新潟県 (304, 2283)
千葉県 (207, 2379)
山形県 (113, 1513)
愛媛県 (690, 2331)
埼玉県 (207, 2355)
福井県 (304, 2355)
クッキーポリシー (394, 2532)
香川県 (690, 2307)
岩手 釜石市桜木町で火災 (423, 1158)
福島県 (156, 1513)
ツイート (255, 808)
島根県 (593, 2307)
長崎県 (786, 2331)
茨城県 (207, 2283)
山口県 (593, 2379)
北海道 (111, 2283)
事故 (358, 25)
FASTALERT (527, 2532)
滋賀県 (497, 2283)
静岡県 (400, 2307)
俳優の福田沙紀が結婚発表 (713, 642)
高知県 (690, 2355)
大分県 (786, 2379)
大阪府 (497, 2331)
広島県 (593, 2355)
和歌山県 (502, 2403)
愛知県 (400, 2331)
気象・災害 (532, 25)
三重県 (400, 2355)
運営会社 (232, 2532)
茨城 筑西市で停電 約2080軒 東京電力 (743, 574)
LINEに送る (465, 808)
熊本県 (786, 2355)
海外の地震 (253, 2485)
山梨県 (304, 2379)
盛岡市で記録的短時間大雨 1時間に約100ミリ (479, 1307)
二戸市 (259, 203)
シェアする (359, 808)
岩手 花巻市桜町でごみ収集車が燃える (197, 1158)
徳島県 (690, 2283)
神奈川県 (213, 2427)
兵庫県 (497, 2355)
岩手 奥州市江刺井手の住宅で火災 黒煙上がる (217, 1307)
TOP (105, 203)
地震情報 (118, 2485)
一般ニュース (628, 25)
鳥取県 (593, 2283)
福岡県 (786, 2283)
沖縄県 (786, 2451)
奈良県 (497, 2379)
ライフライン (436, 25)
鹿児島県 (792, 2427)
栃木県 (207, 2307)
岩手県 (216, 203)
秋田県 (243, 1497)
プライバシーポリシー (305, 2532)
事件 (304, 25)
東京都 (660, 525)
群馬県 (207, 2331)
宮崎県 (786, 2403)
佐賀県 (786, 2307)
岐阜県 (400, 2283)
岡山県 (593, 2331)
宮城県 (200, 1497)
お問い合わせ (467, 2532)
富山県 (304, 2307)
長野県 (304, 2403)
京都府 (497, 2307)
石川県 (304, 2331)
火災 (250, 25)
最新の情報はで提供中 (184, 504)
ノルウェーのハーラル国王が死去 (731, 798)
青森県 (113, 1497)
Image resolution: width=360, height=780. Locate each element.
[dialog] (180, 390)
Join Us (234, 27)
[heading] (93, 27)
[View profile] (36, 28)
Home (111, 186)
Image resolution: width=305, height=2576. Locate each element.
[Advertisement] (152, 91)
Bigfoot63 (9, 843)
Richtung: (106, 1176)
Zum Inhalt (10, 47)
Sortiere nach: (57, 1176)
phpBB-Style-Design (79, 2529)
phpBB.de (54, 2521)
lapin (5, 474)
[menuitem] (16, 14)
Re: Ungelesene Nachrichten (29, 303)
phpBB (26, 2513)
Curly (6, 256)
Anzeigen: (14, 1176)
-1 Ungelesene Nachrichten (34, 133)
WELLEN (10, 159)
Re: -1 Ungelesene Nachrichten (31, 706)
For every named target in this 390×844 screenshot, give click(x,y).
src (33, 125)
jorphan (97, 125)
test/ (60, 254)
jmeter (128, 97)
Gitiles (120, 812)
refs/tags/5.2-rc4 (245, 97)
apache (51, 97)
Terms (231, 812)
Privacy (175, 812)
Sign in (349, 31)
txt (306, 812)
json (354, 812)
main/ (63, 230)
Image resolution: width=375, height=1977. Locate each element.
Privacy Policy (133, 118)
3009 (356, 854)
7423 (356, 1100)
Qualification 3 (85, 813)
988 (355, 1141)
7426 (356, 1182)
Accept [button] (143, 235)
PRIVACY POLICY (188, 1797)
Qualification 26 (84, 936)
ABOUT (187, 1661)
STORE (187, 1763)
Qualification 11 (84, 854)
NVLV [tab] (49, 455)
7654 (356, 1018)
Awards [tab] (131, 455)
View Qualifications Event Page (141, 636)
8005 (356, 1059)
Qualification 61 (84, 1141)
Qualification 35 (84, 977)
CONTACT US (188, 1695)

::::::

Exercise: Report every line of the preceding listing where the string "each" occurs.

Result of the exercise:
Image resolution: width=360, height=780. Locate each element.
Image resolution: width=305, height=2576. Locate each element.
Image resolution: width=375, height=1977. Locate each element.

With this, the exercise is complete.